* **What the task asks**
Of the lines in the data below, write out exactly those from the one holding "Enable Heart rate on Y axis" through the one holding "The image size is (445, 230).", both included.

* **Task input**
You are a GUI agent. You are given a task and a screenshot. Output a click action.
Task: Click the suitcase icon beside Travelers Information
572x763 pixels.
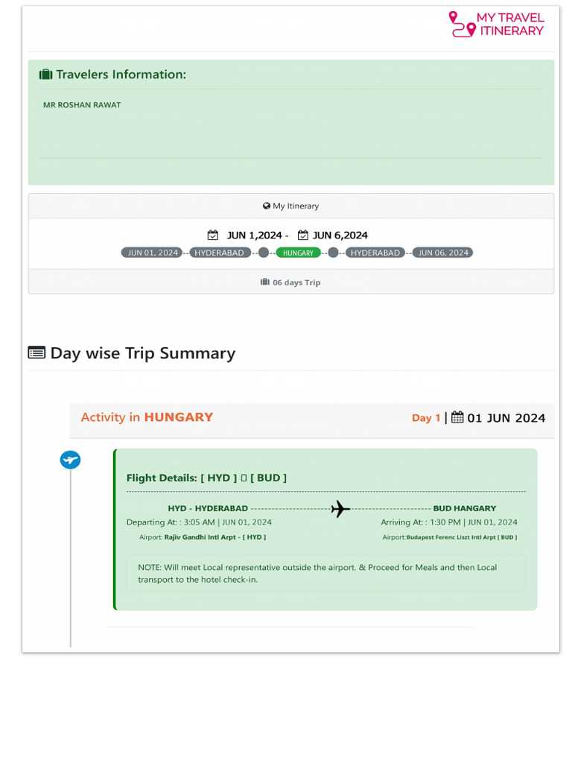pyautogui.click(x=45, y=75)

==

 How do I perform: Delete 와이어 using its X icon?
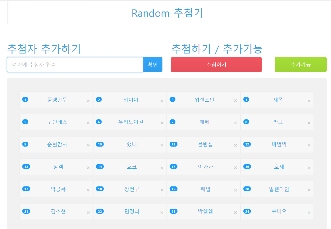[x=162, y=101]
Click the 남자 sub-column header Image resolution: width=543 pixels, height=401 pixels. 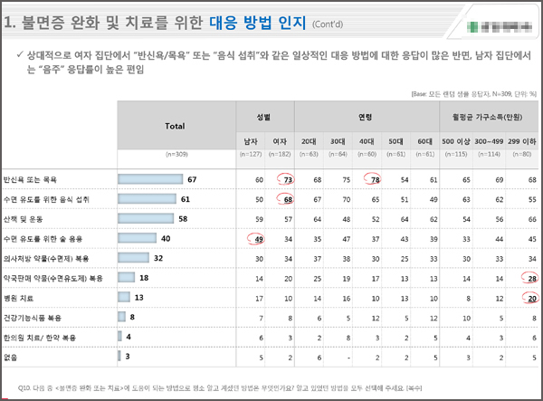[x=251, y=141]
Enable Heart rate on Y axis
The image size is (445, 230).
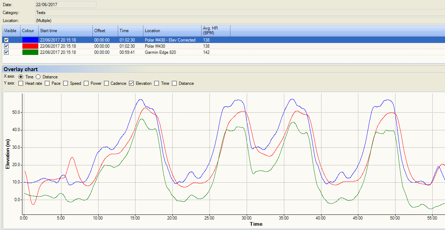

* **Output for this exercise**
Enable Heart rate on Y axis
The image size is (445, 230).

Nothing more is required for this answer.